"les sondages, ils font rien qu'à nous manipuler"

Suzanne Ter-MinassianResponsable de la recherche politique et sociale
janvier 28, 2013, 2:53 PM GMT+0

Alors que le débat sur le mariage pour tous continue d’occuper l’opinion, une précision sur les sondages s’impose. Sur des sujets aussi brulants et qui divisent autant, il est plus que jamais essentiel de produire des données fiables, et non partisanes, conscients que chacun des acteurs voit dans les sondages et leur évolution une forme de validation.

C’est d’autant plus vrai que le débat sur le mariage pour tous est essentiellement une question de choix : les analyses techniques y ont un poids bien moins important que dans les débats économiques : ici la véritable question est celle du choix. Que veut-on pour la société, et que la société veut-elle ? Sans sondage, difficile de savoir, surtout s’il n’y a pas de référendum.

A première vue, les sondages peuvent parfois apparaitre contradictoires, et on a vite fait de crier à la manipulation de l’opinion. Grands méchants sondeurs.

L’avantage ceci dit, reste que dans une situation aussi polarisée, on fait toujours plaisir à un camp, quoiqu’on dise. Bon, du coup, l’autre camp vous aime un peu moins...

Venons-en aux faits. YouGov a réalisé début janvier un sondage sur le mariage pour tous. Les résultats pourraient, à première vue sembler étonnants : 47% des Français s’y prononcent pour, 41% contre et 12% ne se prononcent pas. Un sondage IFOP réalisé à la même période donnait respectivement 60% et 40%.

YouGov France (27/12- 06/01)Ifop (10/01)

Pour

47%

60%

Contre

41%

40%

Nsp

12%

Non proposé

Comment expliquer que dans l’un des sondages, 60% des Français y sont favorables, et dans l’autre seuls 47% ? La réponse tient en 4 mots : « ne se prononce pas ».

Offrir la possibilité de ne pas se prononcer amène inévitablement à modifier les résultats. Voilà, c’est tout. C’est toute la magie du truc. Si c’est de la manipulation, c’est un peu grossier.

On constate toutefois que les proportions restent différentes, même une fois exclues les personnes n’ayant pas d’avis. Ainsi 53% des personnes ayant exprimé une opinion sont en faveur du mariage pour tous dans le sondage YouGov, contre 60% dans le sondage Ifop. Pourquoi ?

Parce qu’il est impossible de savoir comment les gens auraient répondu si on les avait forcés à exprimer une opinion. Parmi ces 12%, certains auraient répondu qu’ils sont pour, d’autres contre, mais il est difficile de savoir dans quelle proportion – (à moins d’avoir le sondage Ifop sous les yeux, et de savoir faire une règle de trois)

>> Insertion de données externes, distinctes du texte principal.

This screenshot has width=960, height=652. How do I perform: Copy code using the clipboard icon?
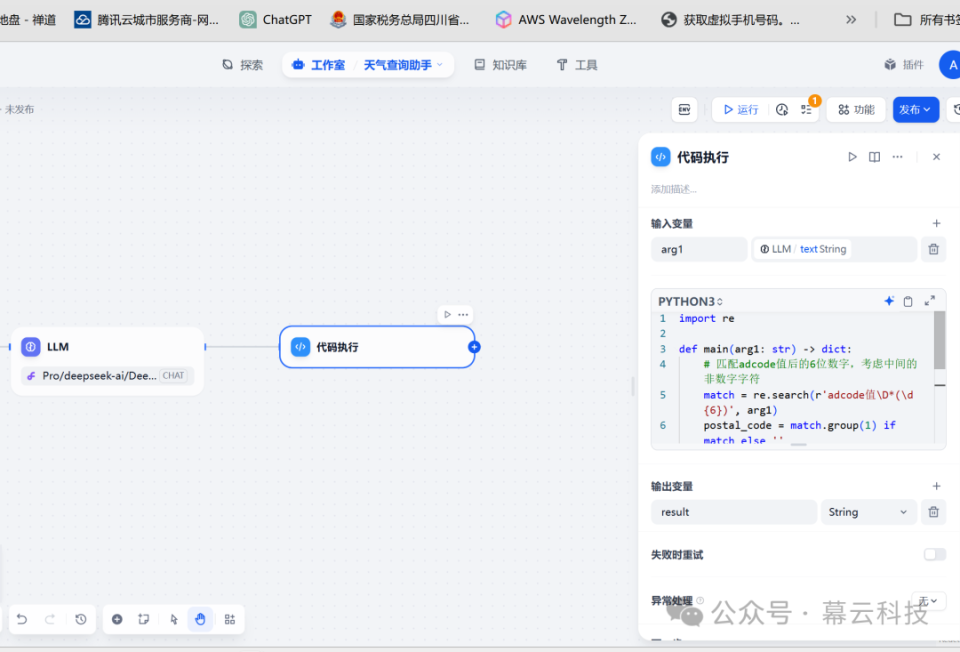[908, 301]
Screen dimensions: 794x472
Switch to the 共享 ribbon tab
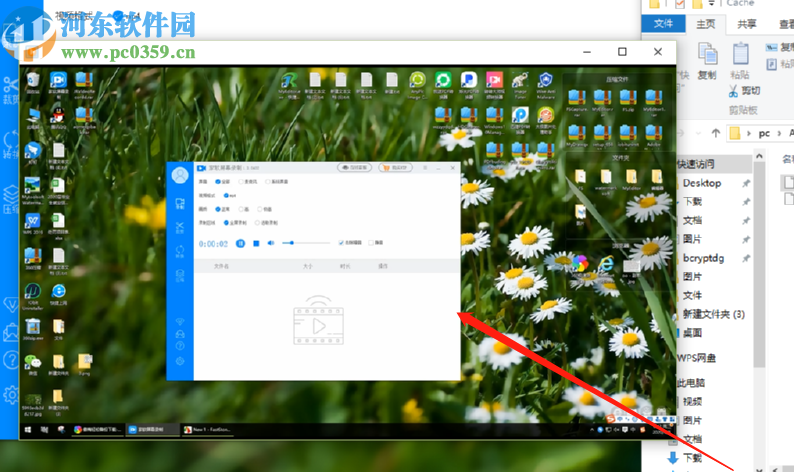[x=747, y=24]
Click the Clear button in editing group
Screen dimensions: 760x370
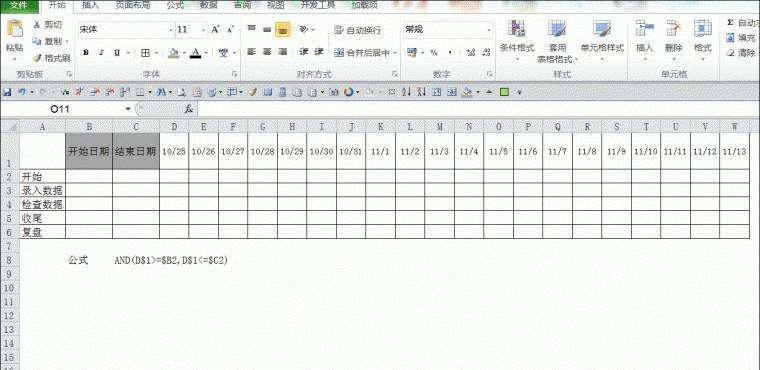click(741, 53)
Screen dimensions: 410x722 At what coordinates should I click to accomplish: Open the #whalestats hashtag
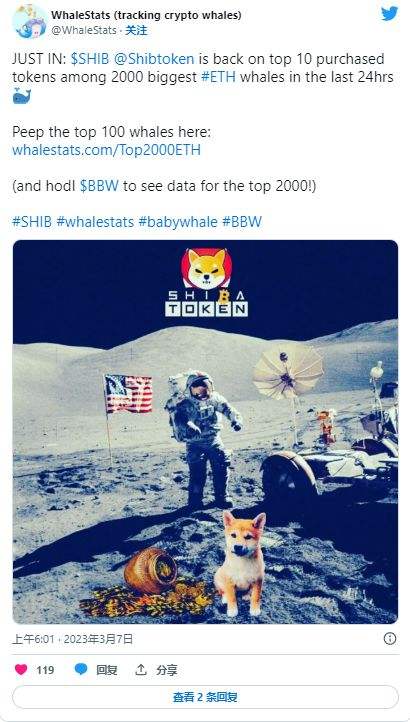coord(95,221)
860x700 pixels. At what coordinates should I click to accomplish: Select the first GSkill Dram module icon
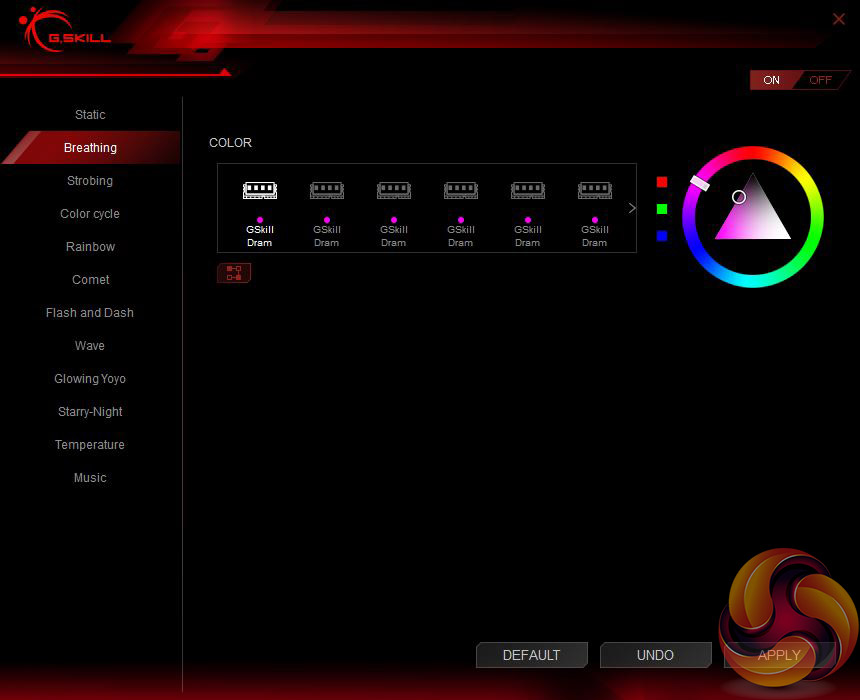pos(259,190)
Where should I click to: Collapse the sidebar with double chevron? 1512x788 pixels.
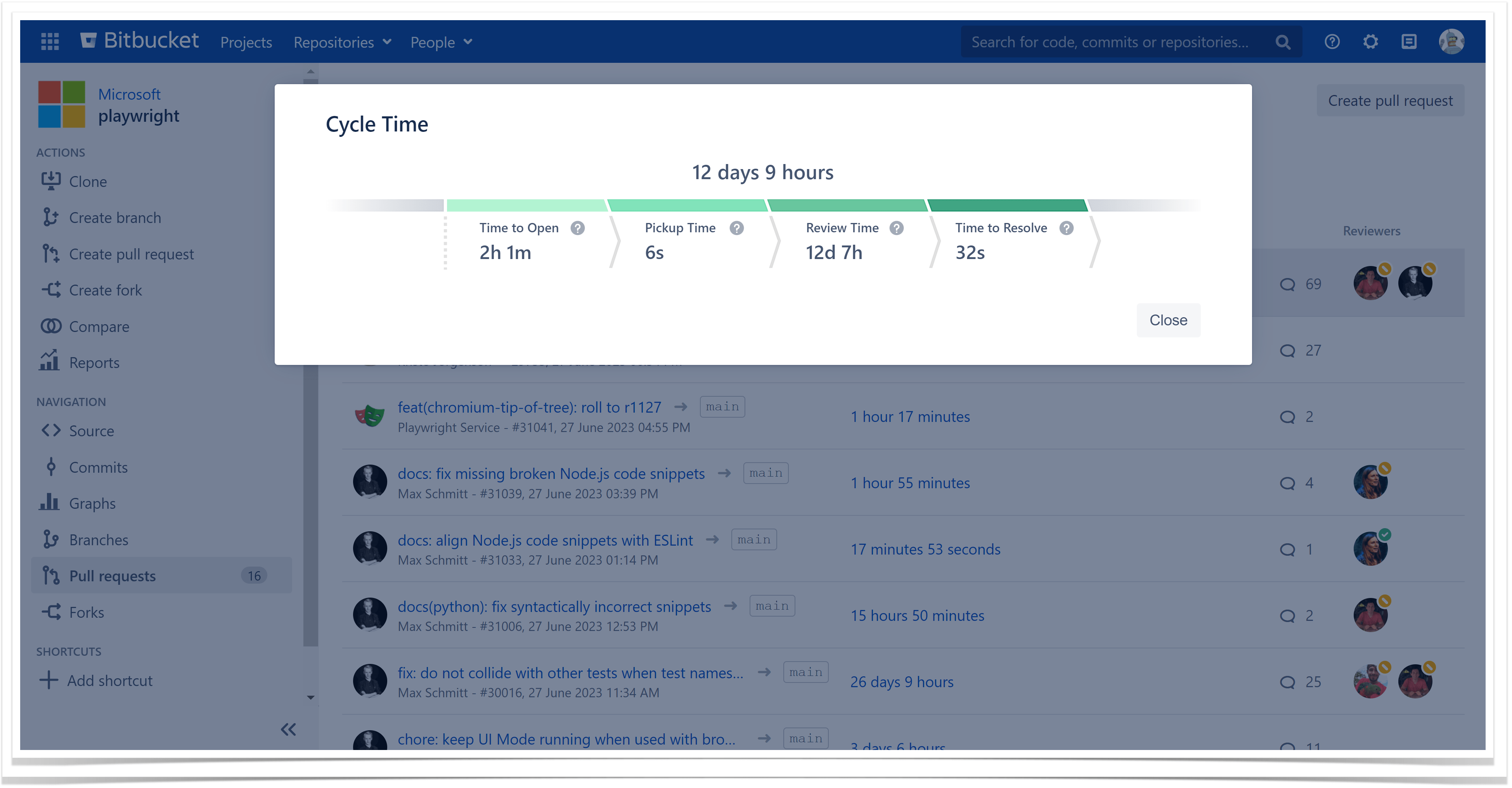tap(288, 729)
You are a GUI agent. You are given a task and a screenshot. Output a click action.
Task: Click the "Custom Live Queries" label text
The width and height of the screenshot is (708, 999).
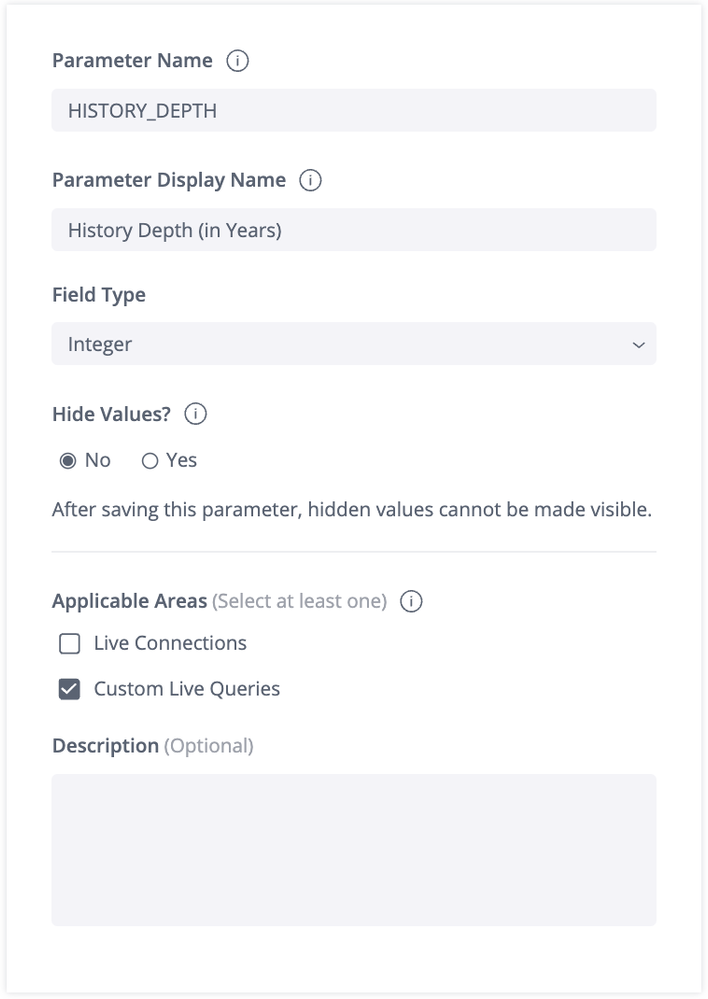pyautogui.click(x=187, y=689)
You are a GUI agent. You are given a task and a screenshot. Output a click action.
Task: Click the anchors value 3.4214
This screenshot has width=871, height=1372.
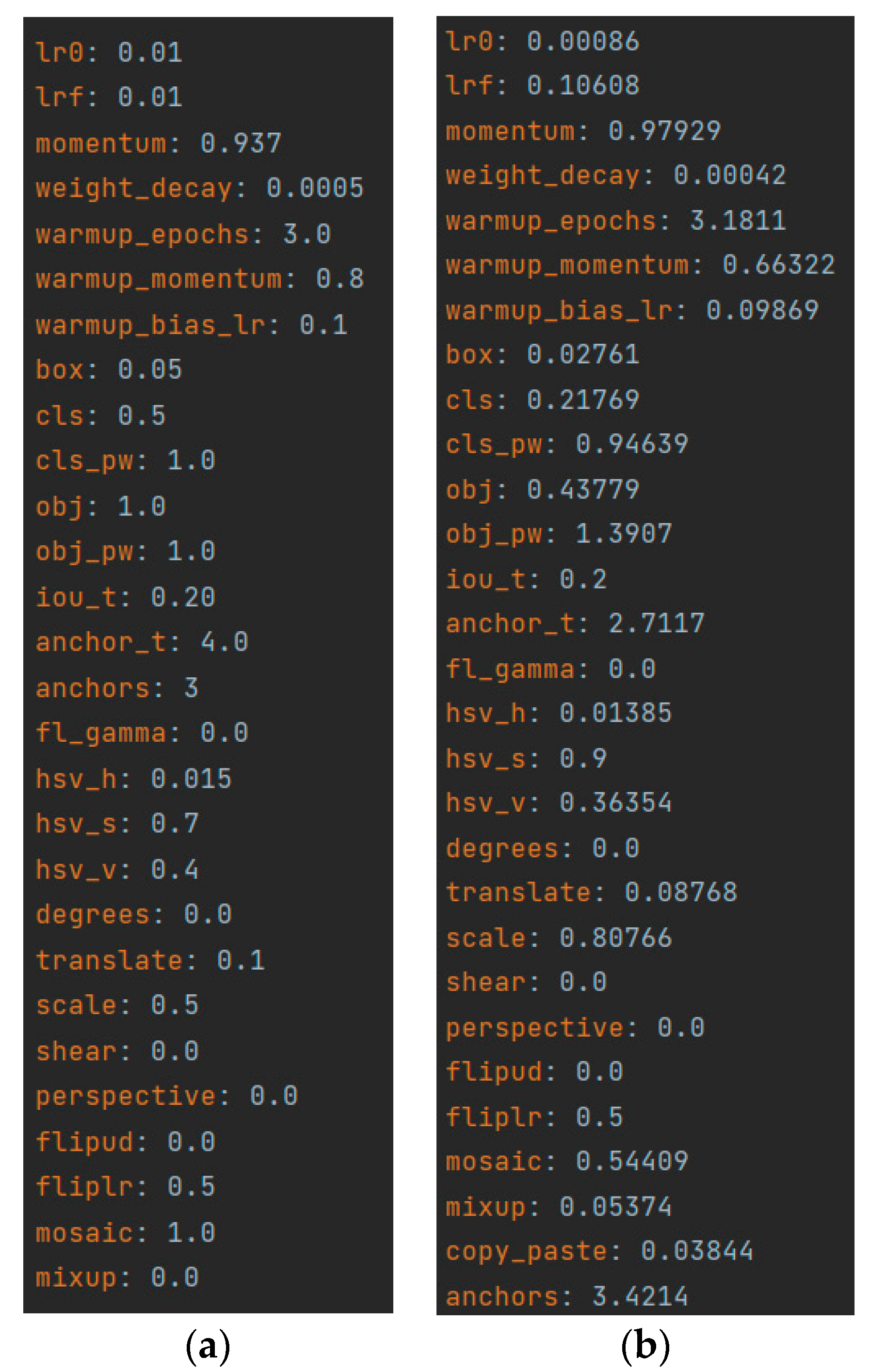pos(640,1296)
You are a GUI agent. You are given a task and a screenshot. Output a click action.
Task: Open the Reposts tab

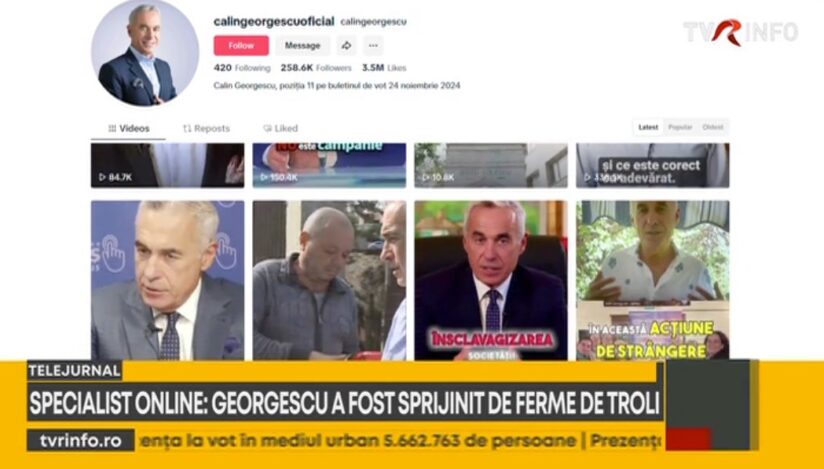pyautogui.click(x=206, y=128)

Lorsqu’on ne pose pas la même question, on n’a pas la même réponse. Très bien, mais alors pourquoi proposer ce choix? Effectivement, les résultats sont un peu plus compliqués à présenter, moins clairs. Mais le fait est que les gens n’ont pas toujours un avis sur tout, et ce n’est pas aux sondages de les obliger à en avoir un. Imaginer que 100% de la population a une position bien claire sur la question est parfaitement irréaliste.

Certains sondages visent à prédire les comportements électoraux, dans ces cas-là, il est important de laisser l’option ‘abstention / vote blanc’. Dans l’analyse de l’opinion publique, il est important d’offrir des réponses qui correspondent le mieux possible à ce que les gens pensent spontanément, sinon, on court le risque de déformer leur point de vue. Et ici, 12% des gens pensent spontanément qu’ils ne savent pas.

Plus encore, l’option ‘ne sait pas’ offre une information intéressante. On constate depuis quelques semaines, que les gens ont de plus en plus un avis sur la question, indiquant que le débat est arrivé à maturation. Un mois plus tard, YouGov a reposé la même question dans un sondage. Les gens ne sont désormais plus que 6% à ne pas se prononcer.